Más que ciclista, Samuel Sánchez se siente piloto. El vehículo es lo de menos. Ahora que a los deportistas los asedian con aparatos y minipantallas que miden su potencia y el rendimiento de cada pieza del organismo, el campeón olímpico sigue fiel a la cinta aislante. En cada carrera agarra unas tijeras y corta un pequeño trozo.

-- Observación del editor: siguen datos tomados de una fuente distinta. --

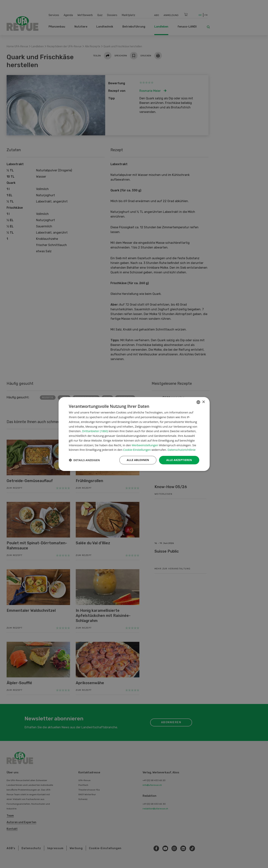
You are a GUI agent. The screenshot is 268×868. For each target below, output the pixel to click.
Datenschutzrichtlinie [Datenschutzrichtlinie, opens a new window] (181, 450)
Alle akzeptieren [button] (179, 460)
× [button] (204, 402)
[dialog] (134, 434)
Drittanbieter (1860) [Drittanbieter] (95, 431)
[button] (84, 460)
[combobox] (198, 402)
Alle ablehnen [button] (138, 460)
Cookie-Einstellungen (137, 450)
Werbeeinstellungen (145, 445)
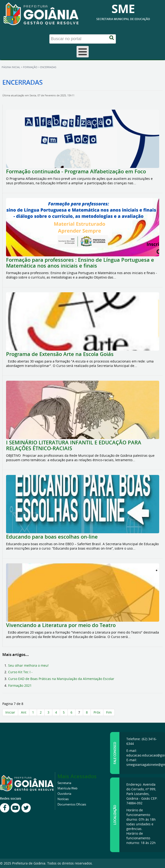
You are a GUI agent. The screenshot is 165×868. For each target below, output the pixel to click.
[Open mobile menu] (83, 52)
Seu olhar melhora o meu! (28, 665)
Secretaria (64, 783)
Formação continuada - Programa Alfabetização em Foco (77, 171)
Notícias (63, 799)
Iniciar (10, 712)
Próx (97, 712)
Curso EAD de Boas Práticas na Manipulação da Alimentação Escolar (61, 679)
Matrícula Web (68, 788)
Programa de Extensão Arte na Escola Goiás (60, 354)
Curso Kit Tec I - (20, 672)
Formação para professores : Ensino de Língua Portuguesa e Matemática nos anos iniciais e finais (80, 263)
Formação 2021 (20, 685)
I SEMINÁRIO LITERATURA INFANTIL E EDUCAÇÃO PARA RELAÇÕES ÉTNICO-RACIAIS (74, 445)
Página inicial (11, 67)
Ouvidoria (64, 794)
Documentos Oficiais (72, 804)
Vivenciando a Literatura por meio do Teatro (61, 625)
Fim (109, 712)
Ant (24, 712)
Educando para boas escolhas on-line (52, 537)
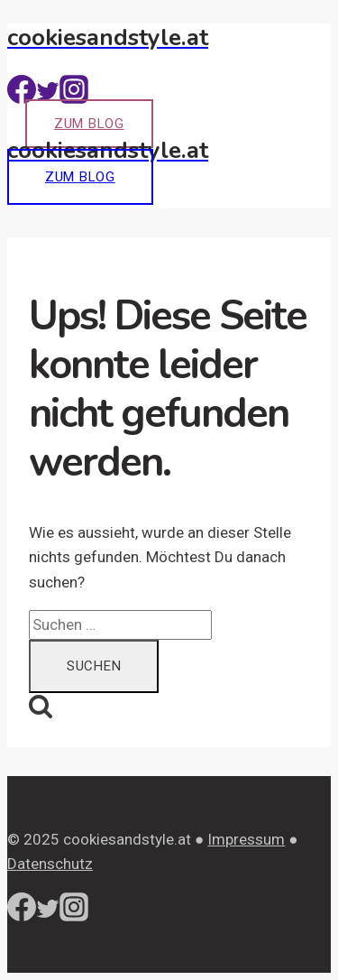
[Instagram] (74, 98)
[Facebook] (22, 98)
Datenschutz (50, 864)
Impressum (246, 839)
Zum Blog (89, 124)
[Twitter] (48, 98)
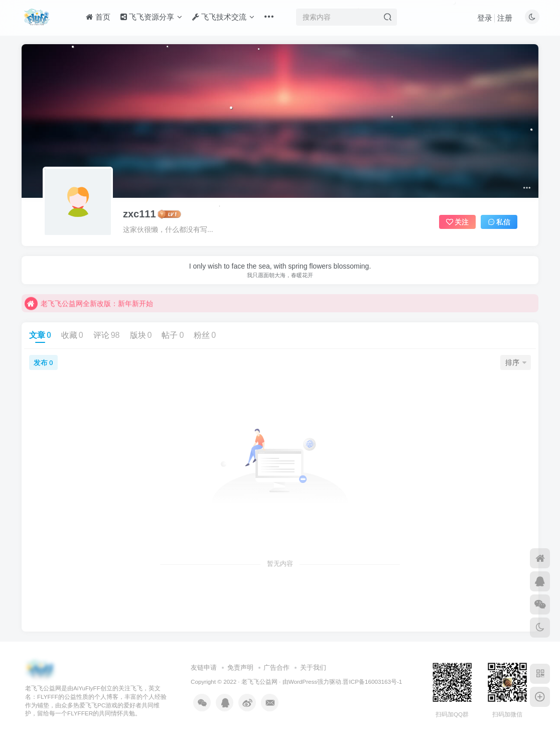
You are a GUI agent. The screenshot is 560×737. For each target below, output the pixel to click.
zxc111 (139, 214)
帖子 (173, 335)
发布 (43, 362)
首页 (98, 17)
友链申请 (204, 667)
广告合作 (276, 667)
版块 (141, 335)
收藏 (72, 335)
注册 (505, 18)
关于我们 (313, 667)
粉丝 (205, 335)
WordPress (303, 681)
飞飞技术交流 (223, 17)
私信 (499, 222)
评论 (106, 335)
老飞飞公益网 (259, 681)
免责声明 (240, 667)
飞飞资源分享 (151, 17)
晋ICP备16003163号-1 (372, 681)
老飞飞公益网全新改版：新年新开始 (89, 311)
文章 (40, 335)
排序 (516, 362)
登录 (485, 18)
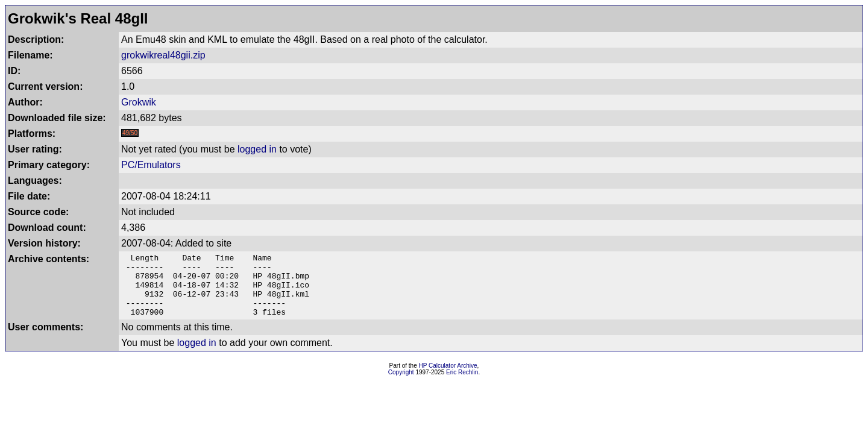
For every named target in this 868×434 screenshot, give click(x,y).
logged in (257, 149)
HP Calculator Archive (448, 378)
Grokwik (139, 102)
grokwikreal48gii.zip (163, 55)
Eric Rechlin (462, 385)
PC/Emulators (151, 165)
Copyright (401, 385)
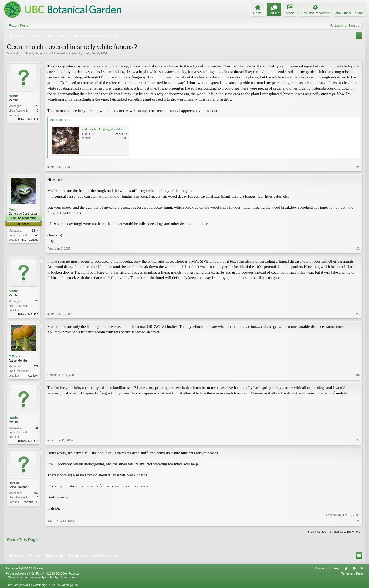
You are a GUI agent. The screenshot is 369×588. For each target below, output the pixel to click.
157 (36, 493)
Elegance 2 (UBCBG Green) (24, 568)
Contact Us (323, 568)
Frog (12, 209)
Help (337, 568)
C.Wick (14, 356)
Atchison (33, 376)
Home (346, 568)
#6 (358, 521)
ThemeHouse (68, 577)
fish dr (14, 483)
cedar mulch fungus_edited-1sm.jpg (106, 129)
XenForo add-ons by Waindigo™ (28, 585)
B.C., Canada (30, 240)
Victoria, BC (31, 502)
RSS (362, 568)
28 (37, 106)
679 (36, 366)
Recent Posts (18, 26)
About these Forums (349, 13)
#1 (358, 167)
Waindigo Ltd (69, 585)
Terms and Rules (352, 573)
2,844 (35, 231)
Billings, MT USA (28, 119)
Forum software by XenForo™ (43, 573)
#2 (358, 249)
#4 (358, 375)
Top (354, 568)
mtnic (86, 53)
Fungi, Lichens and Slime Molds (47, 53)
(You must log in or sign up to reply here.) (335, 532)
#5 (358, 440)
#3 (358, 314)
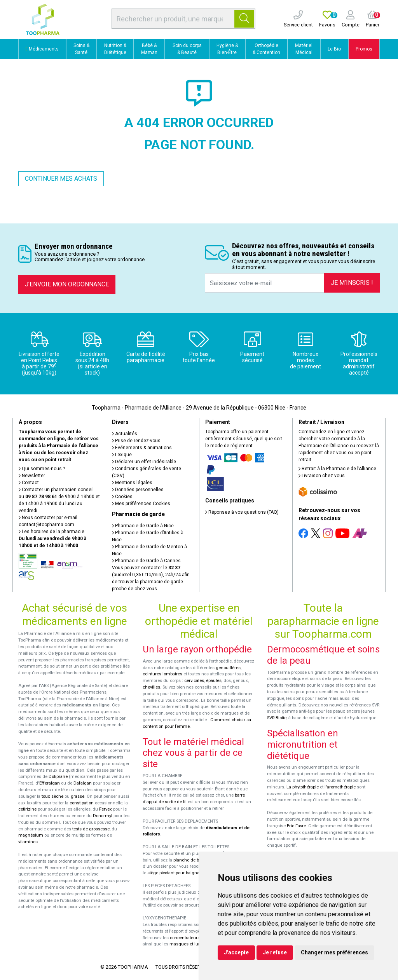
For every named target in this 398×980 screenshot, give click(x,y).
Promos (364, 49)
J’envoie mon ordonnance (67, 284)
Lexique (122, 455)
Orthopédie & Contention (266, 49)
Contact (29, 483)
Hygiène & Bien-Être (227, 49)
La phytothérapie (302, 787)
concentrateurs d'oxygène (196, 938)
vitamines (28, 842)
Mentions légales (132, 483)
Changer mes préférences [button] (334, 952)
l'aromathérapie (340, 787)
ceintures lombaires (162, 674)
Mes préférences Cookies (141, 504)
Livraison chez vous (321, 476)
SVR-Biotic (277, 718)
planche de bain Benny (196, 860)
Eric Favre (296, 826)
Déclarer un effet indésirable (144, 462)
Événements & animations (142, 448)
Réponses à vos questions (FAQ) (242, 512)
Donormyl (103, 816)
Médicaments (42, 49)
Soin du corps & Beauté (187, 49)
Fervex (105, 809)
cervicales (194, 680)
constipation (82, 803)
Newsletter (32, 476)
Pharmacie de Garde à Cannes (146, 561)
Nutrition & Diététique (115, 49)
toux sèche (52, 796)
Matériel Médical (304, 49)
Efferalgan (49, 783)
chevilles (151, 687)
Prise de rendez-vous (136, 441)
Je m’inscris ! (352, 282)
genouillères (228, 668)
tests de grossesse (91, 829)
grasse (77, 796)
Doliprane (58, 776)
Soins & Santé (81, 49)
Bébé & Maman (149, 49)
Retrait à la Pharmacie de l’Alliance (337, 469)
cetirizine (27, 809)
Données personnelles (138, 490)
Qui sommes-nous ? (42, 469)
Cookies (122, 497)
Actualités (124, 434)
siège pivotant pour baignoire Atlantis (184, 873)
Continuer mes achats (61, 178)
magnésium (31, 835)
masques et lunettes (190, 944)
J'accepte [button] (236, 952)
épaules (214, 680)
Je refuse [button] (275, 952)
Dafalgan (82, 783)
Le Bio (334, 49)
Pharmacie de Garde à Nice (143, 526)
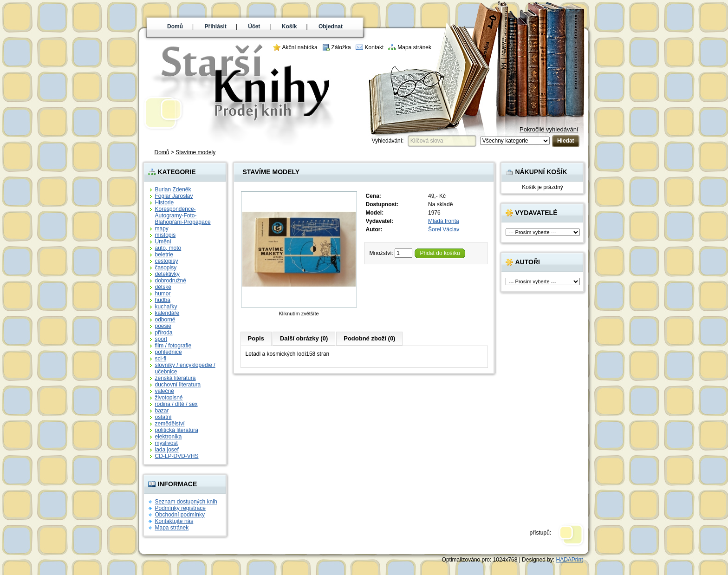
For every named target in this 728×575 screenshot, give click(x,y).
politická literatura (176, 430)
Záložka (341, 47)
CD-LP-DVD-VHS (177, 456)
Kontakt (374, 47)
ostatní (163, 417)
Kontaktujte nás (174, 521)
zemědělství (170, 424)
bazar (162, 411)
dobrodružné (170, 281)
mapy (162, 229)
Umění (163, 242)
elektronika (169, 437)
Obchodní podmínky (180, 515)
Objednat (331, 26)
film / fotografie (173, 346)
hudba (162, 300)
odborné (165, 320)
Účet (254, 26)
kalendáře (167, 313)
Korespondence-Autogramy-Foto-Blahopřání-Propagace (183, 216)
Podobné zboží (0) (369, 338)
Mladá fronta (443, 221)
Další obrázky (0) (304, 338)
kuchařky (166, 307)
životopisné (169, 398)
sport (161, 339)
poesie (163, 326)
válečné (164, 391)
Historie (164, 203)
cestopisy (167, 261)
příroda (164, 333)
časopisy (166, 268)
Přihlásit (215, 26)
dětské (163, 287)
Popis (256, 338)
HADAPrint (569, 560)
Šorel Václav (443, 229)
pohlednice (169, 352)
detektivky (167, 274)
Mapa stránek (414, 47)
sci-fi (161, 359)
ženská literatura (176, 378)
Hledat (566, 141)
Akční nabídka (300, 47)
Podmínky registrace (180, 508)
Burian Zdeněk (173, 189)
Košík (289, 26)
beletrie (164, 255)
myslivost (166, 443)
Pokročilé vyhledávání (549, 129)
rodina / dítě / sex (176, 404)
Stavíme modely (195, 152)
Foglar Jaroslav (174, 196)
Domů (175, 26)
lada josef (167, 450)
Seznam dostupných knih (186, 502)
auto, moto (168, 248)
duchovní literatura (178, 385)
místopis (165, 235)
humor (163, 294)
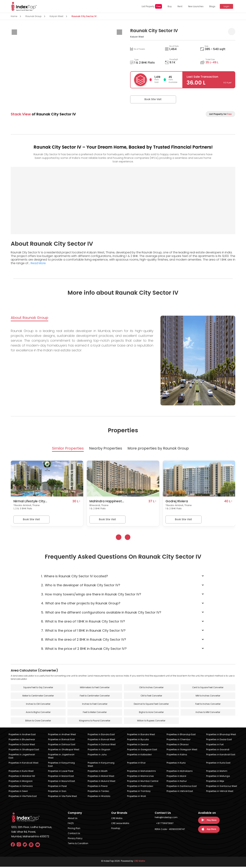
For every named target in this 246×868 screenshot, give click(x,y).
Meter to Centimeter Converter (38, 696)
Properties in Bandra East (101, 736)
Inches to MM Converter (208, 713)
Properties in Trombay (139, 792)
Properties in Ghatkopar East (24, 750)
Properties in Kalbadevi (139, 755)
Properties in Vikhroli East (180, 792)
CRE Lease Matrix (120, 824)
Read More (38, 263)
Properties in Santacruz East (181, 787)
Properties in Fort (215, 746)
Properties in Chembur (178, 741)
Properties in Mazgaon (21, 782)
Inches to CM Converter (38, 705)
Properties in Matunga (218, 777)
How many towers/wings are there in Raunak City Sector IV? (91, 595)
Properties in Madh (98, 772)
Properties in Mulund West (102, 782)
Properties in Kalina (177, 755)
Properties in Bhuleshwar (22, 741)
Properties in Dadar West (22, 746)
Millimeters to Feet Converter (95, 688)
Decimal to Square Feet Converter (151, 705)
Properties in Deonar (138, 746)
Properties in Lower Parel (61, 772)
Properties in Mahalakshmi (141, 772)
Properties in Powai (98, 787)
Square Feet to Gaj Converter (38, 688)
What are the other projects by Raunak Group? (81, 603)
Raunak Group (33, 16)
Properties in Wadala (99, 797)
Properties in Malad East (61, 777)
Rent (179, 6)
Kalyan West (57, 16)
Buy (169, 6)
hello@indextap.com (166, 818)
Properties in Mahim (217, 772)
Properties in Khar (136, 764)
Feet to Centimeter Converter (95, 696)
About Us (72, 819)
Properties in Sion (57, 792)
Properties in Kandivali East (221, 755)
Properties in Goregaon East (142, 750)
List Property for (220, 114)
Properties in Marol (176, 777)
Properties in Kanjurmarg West (101, 766)
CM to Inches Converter (151, 688)
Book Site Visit (148, 99)
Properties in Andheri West (62, 736)
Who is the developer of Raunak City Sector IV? (80, 586)
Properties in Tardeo (98, 792)
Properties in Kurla (176, 764)
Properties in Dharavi (178, 746)
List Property (151, 6)
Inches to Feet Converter (95, 705)
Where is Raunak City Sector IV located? (74, 577)
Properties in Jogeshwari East (22, 757)
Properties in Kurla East (218, 764)
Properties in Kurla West (21, 772)
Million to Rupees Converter (151, 722)
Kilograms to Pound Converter (95, 722)
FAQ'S (71, 824)
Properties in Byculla (138, 741)
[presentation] (14, 32)
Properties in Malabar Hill (22, 777)
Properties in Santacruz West (221, 787)
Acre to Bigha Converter (38, 713)
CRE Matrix (117, 819)
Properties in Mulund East (62, 782)
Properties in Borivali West (101, 741)
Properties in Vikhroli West (220, 792)
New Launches (195, 6)
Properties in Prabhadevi (140, 787)
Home (14, 16)
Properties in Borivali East (61, 741)
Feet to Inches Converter (208, 705)
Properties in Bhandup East (181, 736)
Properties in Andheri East (22, 736)
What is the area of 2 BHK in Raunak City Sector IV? (83, 640)
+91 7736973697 (165, 824)
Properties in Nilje (215, 782)
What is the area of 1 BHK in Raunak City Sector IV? (83, 622)
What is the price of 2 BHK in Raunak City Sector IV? (84, 649)
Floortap (115, 829)
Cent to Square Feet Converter (208, 688)
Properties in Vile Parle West (63, 797)
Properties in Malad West (101, 777)
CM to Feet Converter (151, 696)
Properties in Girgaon (99, 750)
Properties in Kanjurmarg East (61, 766)
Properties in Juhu (97, 755)
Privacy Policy (75, 839)
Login (225, 6)
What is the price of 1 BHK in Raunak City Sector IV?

Con él tapa parte del pulsómetro. Deja a la vista los datos del potenciómetro, de la velocidad, de la distancia... Pero cubre la esquina donde aparecen los latidos de su corazón. No quiere saberlo. «No me gusta ver a cuánto voy». Espíritu de piloto. «A las motos y a los coches de carreras también les quitan el velocímetro». No se le ponen dígitos a la locura. Al fin y al cabo, los pilotos siempe van igual: al límite. Con las ruedas y el corazón. Así son las cosas del medallista de oro en Pekín.
EL OCHO
Los números tienen dos caras. El 8 de agosto de 2000 falleció Amparo, su madre. Un cáncer tan temprano. El pasado 8 de agosto, el de 2008, a las ocho y ocho minutos de la tarde se encendieron en Pekín los Juegos Olímpicos de Samuel. El 'Rubio', uno de los auxiliares de la selección, preguntó: «¿Quién corre mañana con el número 8?». Le respondieron que Samuel. «Pues ése es el que va a ganar». Al 'Rubio' también le dicen 'El Brujo'. Algo de eso hay.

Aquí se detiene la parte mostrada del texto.